You might have seen a newspaper story relating to her twelve-year-old daughter who has been missing for ten years.
As part of her efforts to find the girl, Miss Tate commissioned someone to produce an age progression photo of her which Mr Keen sent to me and which I’ve attached.
Apparently someone contacted the newspaper in question to say that a young girl resembling the child in the photo, and who is named Alice, goes to Oakfield Community School.
Mr Keen is now asking me to confirm that this is so.
As you may or may not know we have three girls here whose first name is Alice. And they’re all aged either twelve or thirteen.
However, you’ll note that your own daughter does look quite similar to the artist’s impression, which I’m sure is simply a bizarre coincidence.
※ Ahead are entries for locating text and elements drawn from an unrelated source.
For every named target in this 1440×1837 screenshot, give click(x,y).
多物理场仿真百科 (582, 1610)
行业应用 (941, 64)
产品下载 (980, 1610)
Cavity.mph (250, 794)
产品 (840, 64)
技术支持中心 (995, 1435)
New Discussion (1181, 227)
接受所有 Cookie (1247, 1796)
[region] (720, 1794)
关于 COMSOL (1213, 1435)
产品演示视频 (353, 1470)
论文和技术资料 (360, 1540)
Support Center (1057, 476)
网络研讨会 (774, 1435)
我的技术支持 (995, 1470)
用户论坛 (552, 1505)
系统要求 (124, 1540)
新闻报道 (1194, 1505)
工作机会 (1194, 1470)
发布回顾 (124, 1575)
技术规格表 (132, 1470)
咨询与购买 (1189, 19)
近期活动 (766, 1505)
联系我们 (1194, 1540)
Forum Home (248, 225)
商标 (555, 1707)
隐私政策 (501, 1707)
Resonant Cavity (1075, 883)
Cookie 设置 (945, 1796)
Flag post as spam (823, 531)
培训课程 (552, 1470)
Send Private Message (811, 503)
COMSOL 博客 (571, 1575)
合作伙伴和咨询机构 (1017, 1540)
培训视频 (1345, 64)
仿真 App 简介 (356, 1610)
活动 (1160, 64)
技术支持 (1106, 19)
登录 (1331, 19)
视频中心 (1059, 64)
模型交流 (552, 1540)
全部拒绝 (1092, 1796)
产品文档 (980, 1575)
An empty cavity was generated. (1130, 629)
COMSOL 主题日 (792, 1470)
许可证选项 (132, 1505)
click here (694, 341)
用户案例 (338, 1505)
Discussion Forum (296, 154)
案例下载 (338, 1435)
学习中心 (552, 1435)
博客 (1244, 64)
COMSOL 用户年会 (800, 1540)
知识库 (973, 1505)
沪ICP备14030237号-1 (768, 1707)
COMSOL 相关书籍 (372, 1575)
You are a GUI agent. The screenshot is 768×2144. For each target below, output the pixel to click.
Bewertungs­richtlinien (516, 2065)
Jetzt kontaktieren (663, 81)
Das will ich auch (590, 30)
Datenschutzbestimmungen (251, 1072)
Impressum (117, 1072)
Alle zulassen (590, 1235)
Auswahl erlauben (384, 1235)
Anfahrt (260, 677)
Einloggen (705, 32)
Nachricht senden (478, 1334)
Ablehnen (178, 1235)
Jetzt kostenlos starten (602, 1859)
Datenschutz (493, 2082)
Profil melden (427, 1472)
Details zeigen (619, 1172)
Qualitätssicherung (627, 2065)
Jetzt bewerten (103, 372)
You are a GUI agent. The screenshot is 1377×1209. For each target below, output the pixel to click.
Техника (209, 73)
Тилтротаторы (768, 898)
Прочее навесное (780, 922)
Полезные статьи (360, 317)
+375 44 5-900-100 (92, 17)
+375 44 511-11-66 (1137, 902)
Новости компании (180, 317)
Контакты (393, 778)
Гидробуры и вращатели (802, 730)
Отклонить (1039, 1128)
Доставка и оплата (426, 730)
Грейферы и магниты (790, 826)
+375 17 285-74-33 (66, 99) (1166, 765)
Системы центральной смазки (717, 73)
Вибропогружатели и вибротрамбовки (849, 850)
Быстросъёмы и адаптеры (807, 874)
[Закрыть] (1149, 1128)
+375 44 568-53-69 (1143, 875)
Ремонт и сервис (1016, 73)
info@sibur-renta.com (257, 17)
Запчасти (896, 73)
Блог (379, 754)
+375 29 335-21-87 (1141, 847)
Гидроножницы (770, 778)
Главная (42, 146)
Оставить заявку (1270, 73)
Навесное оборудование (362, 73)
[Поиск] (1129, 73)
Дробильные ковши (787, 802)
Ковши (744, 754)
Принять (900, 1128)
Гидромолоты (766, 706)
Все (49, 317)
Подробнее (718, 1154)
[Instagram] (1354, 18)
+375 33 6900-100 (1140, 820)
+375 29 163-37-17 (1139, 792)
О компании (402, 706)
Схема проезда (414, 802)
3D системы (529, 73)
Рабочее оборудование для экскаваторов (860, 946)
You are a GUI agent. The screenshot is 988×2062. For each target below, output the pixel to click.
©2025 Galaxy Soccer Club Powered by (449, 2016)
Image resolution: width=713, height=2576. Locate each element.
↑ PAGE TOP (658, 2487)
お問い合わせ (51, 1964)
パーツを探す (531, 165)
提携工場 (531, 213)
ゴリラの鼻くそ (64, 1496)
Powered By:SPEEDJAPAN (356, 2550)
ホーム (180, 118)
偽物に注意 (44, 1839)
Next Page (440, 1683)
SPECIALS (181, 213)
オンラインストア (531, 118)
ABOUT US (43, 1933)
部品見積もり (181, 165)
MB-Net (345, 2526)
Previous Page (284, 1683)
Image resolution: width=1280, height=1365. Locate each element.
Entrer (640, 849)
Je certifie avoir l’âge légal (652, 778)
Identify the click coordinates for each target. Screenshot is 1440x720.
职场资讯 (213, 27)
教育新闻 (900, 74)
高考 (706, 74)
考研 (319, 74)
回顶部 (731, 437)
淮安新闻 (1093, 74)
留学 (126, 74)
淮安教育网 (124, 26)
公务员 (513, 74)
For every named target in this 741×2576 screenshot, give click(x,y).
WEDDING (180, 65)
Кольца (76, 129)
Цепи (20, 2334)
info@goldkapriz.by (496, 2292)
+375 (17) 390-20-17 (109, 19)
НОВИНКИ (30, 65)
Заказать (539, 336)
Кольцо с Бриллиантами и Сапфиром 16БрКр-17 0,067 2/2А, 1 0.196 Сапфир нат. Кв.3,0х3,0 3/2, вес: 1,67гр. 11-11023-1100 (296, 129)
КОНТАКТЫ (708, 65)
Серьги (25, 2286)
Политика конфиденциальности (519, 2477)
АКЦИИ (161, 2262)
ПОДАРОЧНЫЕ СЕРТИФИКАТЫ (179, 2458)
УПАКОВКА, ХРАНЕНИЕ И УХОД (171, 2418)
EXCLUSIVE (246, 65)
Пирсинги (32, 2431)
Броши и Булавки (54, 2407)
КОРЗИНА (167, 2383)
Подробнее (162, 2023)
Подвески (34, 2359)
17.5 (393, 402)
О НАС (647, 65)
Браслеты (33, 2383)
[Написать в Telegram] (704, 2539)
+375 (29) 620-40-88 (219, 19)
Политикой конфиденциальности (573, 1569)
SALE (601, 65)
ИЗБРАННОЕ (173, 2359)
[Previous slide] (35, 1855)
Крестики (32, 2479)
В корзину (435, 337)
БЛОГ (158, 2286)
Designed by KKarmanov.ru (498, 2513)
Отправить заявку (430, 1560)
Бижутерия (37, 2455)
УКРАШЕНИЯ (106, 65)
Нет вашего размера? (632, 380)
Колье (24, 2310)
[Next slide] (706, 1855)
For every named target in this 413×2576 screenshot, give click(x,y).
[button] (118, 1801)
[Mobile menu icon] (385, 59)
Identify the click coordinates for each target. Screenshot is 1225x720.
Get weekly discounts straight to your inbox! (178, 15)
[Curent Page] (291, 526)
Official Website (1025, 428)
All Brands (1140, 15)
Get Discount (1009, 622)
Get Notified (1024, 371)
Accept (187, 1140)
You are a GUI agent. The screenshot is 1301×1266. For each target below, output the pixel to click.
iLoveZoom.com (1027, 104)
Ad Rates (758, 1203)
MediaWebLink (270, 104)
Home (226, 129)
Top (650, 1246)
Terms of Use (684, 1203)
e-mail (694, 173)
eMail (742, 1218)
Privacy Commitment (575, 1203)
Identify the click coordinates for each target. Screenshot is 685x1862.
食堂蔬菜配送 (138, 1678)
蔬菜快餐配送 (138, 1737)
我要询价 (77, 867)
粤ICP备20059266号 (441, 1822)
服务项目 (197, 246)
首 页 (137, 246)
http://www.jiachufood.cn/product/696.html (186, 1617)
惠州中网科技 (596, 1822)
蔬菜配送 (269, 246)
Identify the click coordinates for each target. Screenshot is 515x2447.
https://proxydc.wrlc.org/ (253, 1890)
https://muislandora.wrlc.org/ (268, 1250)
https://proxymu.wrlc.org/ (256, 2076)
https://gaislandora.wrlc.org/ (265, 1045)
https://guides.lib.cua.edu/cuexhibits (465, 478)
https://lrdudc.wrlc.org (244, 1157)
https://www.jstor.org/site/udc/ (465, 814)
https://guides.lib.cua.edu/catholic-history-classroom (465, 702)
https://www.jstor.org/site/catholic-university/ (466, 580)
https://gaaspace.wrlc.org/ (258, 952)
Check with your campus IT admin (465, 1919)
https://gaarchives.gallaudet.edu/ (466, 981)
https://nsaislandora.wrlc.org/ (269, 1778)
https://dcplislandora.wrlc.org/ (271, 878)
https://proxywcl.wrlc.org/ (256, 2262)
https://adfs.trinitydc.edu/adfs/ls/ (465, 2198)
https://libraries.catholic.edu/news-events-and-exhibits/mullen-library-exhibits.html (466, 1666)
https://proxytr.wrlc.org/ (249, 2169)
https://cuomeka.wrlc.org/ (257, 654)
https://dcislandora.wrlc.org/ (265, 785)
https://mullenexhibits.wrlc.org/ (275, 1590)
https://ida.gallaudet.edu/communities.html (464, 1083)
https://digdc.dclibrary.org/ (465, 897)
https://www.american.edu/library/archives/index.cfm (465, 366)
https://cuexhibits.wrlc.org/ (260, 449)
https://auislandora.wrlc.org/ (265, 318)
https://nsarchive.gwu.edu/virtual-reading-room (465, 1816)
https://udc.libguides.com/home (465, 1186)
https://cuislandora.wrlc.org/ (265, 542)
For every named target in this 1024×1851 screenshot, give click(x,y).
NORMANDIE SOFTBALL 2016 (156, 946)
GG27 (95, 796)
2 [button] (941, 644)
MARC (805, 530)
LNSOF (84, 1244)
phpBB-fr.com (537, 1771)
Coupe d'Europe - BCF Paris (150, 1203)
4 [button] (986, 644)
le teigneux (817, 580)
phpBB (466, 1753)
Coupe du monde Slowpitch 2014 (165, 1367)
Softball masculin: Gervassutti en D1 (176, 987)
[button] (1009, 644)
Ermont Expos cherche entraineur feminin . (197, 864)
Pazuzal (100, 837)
I haven’t yet responded to Mr Keen because I’m reluctant to provide him with personal details about you and your daughter without your permission. But having thought it through I believe that given the nature of the enquiry it would be best if you contacted him directly yourself. You can then explain that despite the similarity between your daughter and the girl in the photo, they are not one and the same.
Mr Keen’s email address and phone numbers are below, and if you want to chat to me about this matter then don’t hesitate to call.
Sophie’s reply had been short and to the point.
No problem, Mrs Holland. I’ll get in touch with Mr Keen asap and tell him he’s quite welcome to come and visit my Alice so that he can see for himself that she’s not the girl he’s looking for.
Sophie was well aware that all she had done was buy herself a little time. She had no intention of contacting the investigator, but when he didn’t hear from her he was bound to call Mrs Holland again, or maybe even turn up unannounced at the school to see if he could spot Alice himself.